The Japanese went back to Japan in 1946 (see here), but when did the Taiwanese stranded outside of Taiwan start coming home?
民報, a newspaper published in Taipei, reported on Dec 24, 1945, that on the previous day, the first group of 865 Taiwanese had arrived in Keelung; 259 were on board the IJN No 44 海防艦escort ship [patrol boat] arriving at noon and the rest on the transport 夏月Natsugetsu [a converted destroyer], at 5PM. Both ships departed 加治木Kajiki, 鹿兒島Kagoshima on the 21st. And 153 of the 259 sailed on Nov 4 from the Philippines to Japan and then joined the others. At 9PM, this group arrived by train in Taipei Station into the welcoming arms of the happy family members.
Accompanying this news article are stories on the lives in the Philippines and Japan:
(1) Five Taiwanese army nurses survived the Philippines ordeal and returned home; 3 of their colleagues did not - who died of starvation;
(2) 89 Japanese died in the 上野Ueno District in Tokyo, also of starvation - blamed on the high cost of living;
(3) Of the 120,000 Taiwanese residing in Manila, many succumbed to the dismal living conditions, while many others went missing; and
(4) In Japan, several thousand apprentice soldiers and military employees from Taiwan were all safe and sound.

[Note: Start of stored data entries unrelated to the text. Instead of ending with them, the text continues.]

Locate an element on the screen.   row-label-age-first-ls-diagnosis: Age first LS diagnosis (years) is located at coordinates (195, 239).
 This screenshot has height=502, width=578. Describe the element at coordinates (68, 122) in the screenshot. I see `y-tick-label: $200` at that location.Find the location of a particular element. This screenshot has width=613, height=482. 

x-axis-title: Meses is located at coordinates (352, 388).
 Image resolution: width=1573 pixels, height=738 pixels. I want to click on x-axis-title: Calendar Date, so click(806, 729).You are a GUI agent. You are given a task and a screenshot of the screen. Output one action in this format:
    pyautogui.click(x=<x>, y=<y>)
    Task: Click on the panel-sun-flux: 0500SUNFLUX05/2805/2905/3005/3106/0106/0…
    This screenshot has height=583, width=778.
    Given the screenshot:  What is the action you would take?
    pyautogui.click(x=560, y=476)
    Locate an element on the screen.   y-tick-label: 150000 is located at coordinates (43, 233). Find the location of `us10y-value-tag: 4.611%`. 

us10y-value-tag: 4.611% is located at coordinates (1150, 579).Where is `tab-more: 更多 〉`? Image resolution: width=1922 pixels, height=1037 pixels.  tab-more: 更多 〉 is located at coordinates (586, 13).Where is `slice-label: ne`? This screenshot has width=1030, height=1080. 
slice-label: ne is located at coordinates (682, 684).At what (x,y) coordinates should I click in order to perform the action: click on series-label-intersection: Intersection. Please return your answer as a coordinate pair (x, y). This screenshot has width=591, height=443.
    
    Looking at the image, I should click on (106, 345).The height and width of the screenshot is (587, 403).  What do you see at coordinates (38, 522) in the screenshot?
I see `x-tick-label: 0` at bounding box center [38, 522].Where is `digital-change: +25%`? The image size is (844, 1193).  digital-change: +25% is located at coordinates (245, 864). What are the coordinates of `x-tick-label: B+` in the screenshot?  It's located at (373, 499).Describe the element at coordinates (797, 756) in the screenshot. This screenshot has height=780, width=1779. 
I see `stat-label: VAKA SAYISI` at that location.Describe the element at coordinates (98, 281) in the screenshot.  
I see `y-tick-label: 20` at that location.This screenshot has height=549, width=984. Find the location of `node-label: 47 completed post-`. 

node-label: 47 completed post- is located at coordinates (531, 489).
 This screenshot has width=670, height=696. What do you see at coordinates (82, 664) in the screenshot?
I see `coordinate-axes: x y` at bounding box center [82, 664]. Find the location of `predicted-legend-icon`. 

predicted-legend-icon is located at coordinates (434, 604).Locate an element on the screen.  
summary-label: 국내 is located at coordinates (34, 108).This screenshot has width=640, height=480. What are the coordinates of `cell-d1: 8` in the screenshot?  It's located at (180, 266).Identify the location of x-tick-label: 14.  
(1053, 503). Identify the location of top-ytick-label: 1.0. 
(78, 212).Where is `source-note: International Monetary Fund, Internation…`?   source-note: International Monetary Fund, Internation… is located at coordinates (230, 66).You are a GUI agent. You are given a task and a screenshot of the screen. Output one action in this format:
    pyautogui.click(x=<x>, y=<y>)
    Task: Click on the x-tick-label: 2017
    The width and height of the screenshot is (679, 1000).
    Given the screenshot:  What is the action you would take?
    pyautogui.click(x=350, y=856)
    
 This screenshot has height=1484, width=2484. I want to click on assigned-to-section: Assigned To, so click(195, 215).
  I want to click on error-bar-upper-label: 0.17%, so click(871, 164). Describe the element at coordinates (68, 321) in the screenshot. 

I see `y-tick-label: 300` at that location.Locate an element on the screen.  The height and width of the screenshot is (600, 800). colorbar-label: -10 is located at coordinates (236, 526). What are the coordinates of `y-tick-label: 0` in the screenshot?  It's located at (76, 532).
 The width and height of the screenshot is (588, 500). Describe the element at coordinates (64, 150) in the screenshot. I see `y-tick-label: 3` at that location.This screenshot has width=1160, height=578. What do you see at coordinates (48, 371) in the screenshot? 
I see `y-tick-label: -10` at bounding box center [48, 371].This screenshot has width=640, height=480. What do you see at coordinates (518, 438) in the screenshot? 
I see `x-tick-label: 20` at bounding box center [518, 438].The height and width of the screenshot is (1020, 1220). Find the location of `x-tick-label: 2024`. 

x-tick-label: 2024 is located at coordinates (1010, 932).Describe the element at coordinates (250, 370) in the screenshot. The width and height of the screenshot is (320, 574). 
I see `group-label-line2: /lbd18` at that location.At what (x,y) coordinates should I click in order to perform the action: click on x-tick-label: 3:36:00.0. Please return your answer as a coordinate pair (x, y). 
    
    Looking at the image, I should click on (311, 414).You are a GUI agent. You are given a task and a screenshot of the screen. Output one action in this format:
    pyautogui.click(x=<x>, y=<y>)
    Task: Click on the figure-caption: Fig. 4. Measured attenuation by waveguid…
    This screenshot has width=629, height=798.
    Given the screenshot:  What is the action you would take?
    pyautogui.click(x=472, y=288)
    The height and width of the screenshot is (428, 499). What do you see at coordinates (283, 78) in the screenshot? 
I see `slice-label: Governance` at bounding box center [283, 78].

The editorial at the top was in support of the gov't's taking over the businesses previously nationalized by the Japanese - if the bureaucracy could be avoided. There is also a list of the price of various food items. And of course the inevitable advertisements, at the bottom: Movie theaters were showing Chinese and Japanese movies. A dance studio was recruiting ballroom-dancing students. And a hotel, a restaurant, and a tea house looking for clients plus an announcement of the opening of a new movie theater.
And on page 2:
Gen Douglas MacArthur denied for the second time that he had resigned and claimed that he would be in Japan to complete his duties, not to obstruct American policies. Three high-ranking Japanese officers and 40 soldiers in Borneo were being tried for committing war crimes - in the killing of 550 British POWs. In 中壢Chung-li, a "bad-egg" Japanese official was found to have destroyed maps/documents on the irrigation system. In Kaohsiung, the 64 Aboriginal 社s (population 22,058) would now convert to self-ruling 村s. And 1,774 students took the first post-war entrance exam to National Taiwan University.
At the bottom are the weather report, a treatise on 魯迅Lu Xun's poems (Lu, a famous Chinese poet who briefly studied medicine at Tohoku University in Sendai, Japan), a new-style poem (part 2) by an unknown poet, and Sec 23 of a long novel by 吳漫沙 (a famous author born in Hokkien).
Preparations for the New Year's Day celebration were also underway.
Life was good.
[A postscript: 民報 was forced to shut down on Mar 8, 1947, and its president Dr 林茂生 murdered.]